A más de 400 kilómetros, la fundación catalana Espigoladors recupera desde hace 10 años frutas y verduras descartadas en el campo por razones estéticas o excedentes a través de la técnica ancestral del rebusco. Lo que recolectan lo destinan a entidades sociales —casi un millón de raciones entregadas en 2024— y a producir conservas. Su próximo objetivo es terminar de desarrollar, bajo un programa financiado por la UE, la metodología para medir por primera vez las pérdidas en la producción primaria en Europa.

Muchos tomates en Andalucía no fueron recogidos a tiempo ni fueron rebuscados. Su destino será viajar hasta Buñol para protagonizar la tradicional Tomatina, la batalla campal que se celebra cada último fin de semana de agosto desde 1945 en esa localidad valenciana. La fiesta se retransmite en televisiones de todo el mundo. A la par, las imágenes de personas lanzándose tomates inundan redes sociales como TikTok, Instagram y YouTube. Entre esos videos es probable que el algoritmo recomiende retos de comida, cada vez más populares en las plataformas. Se trata de un espectáculo viral que consiste en ver a influencers engullir grandes cantidades. Una práctica que divide a los usuarios entre el placer y el asco.

Lejos de las cámaras, varios laboratorios y startups españolas buscan formas de reducir el desperdicio o maneras de aprovechar los residuos de alimentos. La inteligencia artificial, pese a su cuestionado impacto ambiental, es un aliado que permite anticipar, optimizar y corregir fallos en distintas fases de la cadena agroalimentaria. Es el caso de la empresa navarra MOA Foodtech que aplica biotecnología e IA para transformar desechos en proteínas capaces de sustituir al huevo en una receta. Usar este tipo de ingredientes puede convertirse en el futuro en uno de los requisitos para que restaurantes ganen una Estrella Verde Michelin. La prestigiosa guía premia cada año a la gastronomía sostenible que destaca la reutilización de alimentos que normalmente son descartados.

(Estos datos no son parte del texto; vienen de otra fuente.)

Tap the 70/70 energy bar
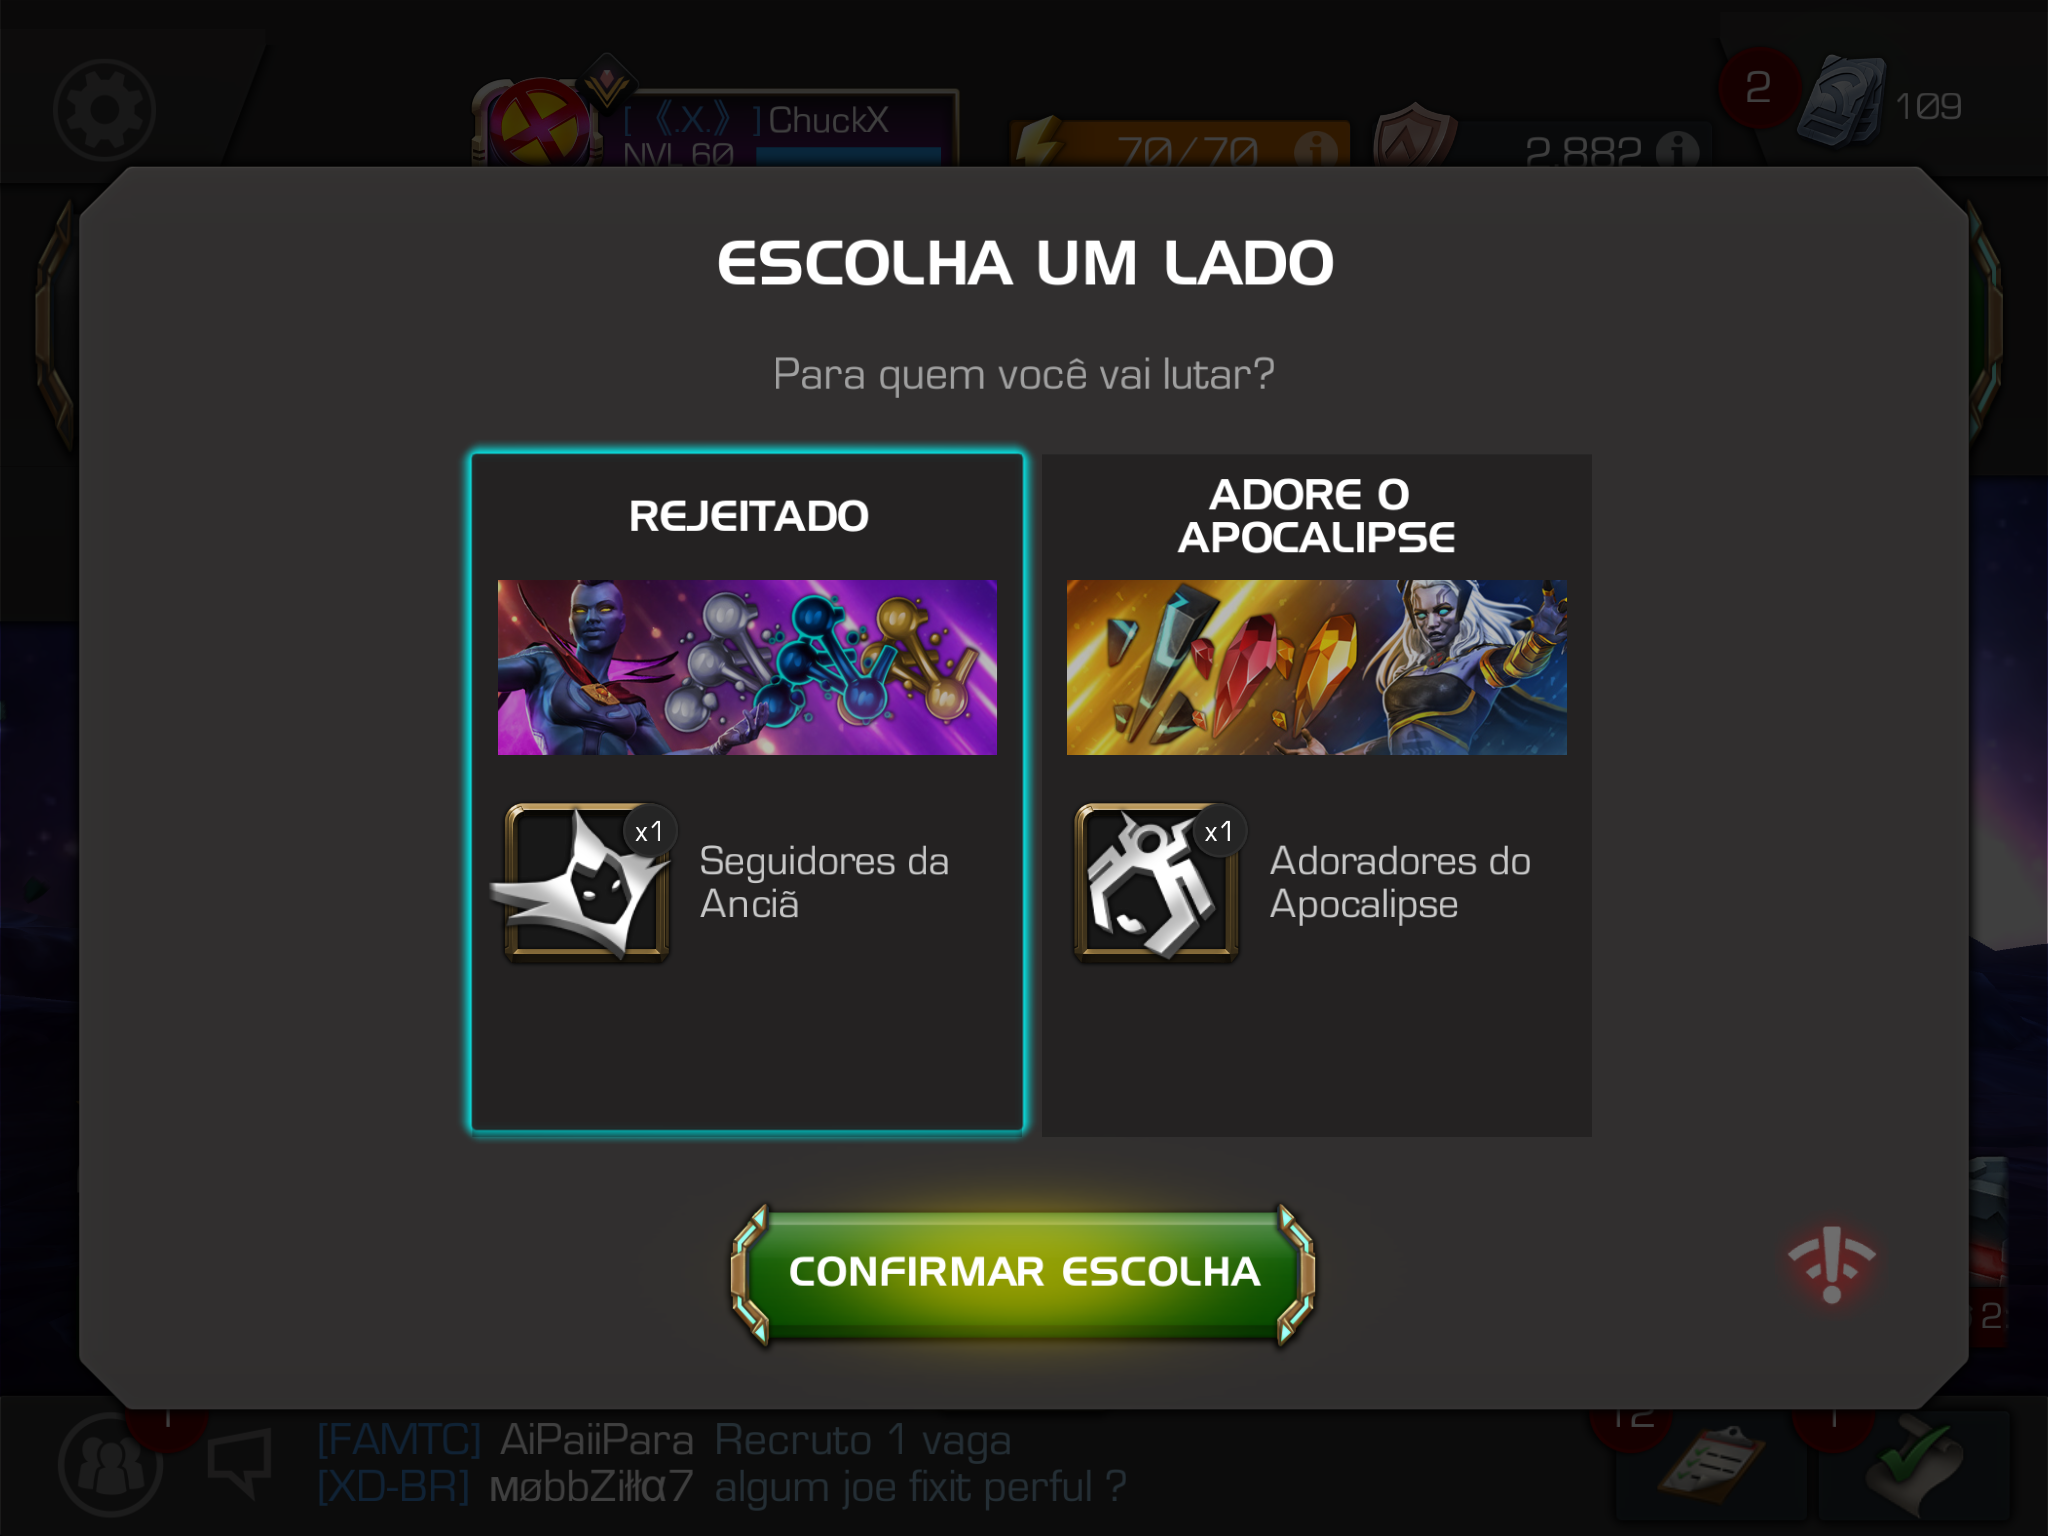The image size is (2048, 1536). [x=1180, y=146]
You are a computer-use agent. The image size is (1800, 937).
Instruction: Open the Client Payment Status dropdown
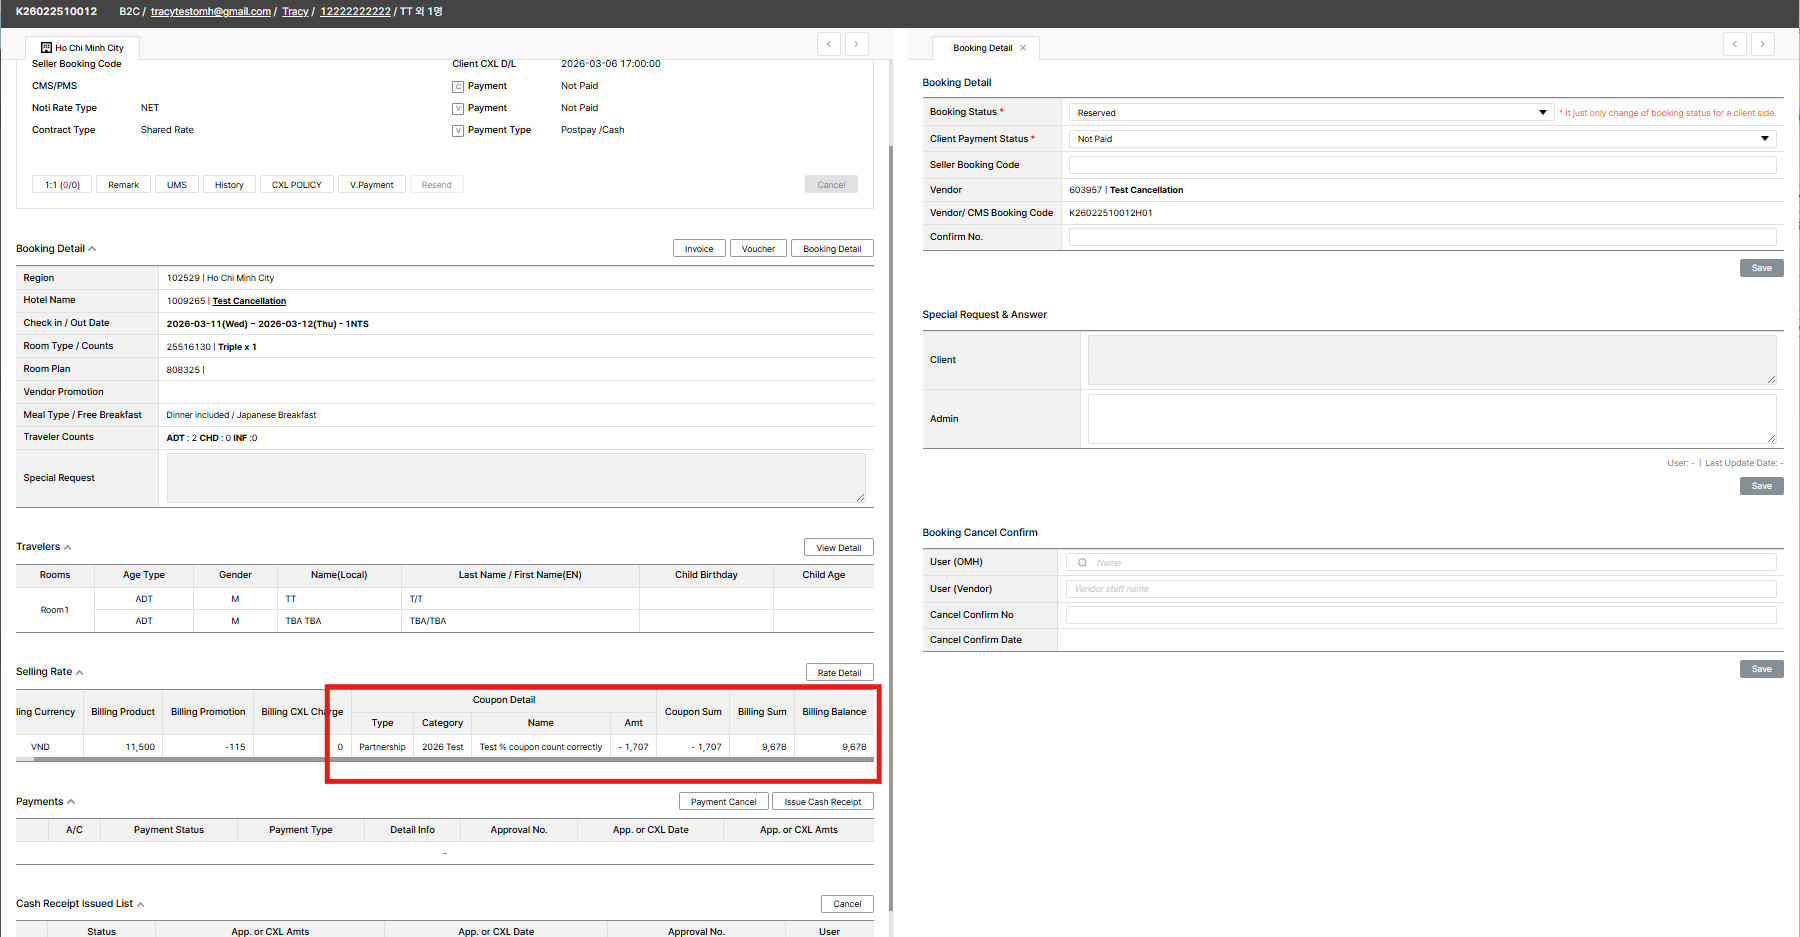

El desperdicio tiene miles de orígenes, pero casi siempre un mismo final: el vertedero. El escenario ideal es que acaben junto a los residuos orgánicos y puedan transformarse en compost o biogás, lo que permite aprovechar su valor energético y nutriente. Aunque en gran parte de España esto no pasa. Cada municipio aplica distintos planes de reciclado, algunos más efectivos que otros. Pero ninguno cumplirá el objetivo fijado por la Unión Europea para 2025, que es del 55%, y no parece viable que se llegue al 60% marcado para 2030. El despilfarro tiene su propia meta para los próximo cinco años: reducir a la mitad el desperdicio per cápita.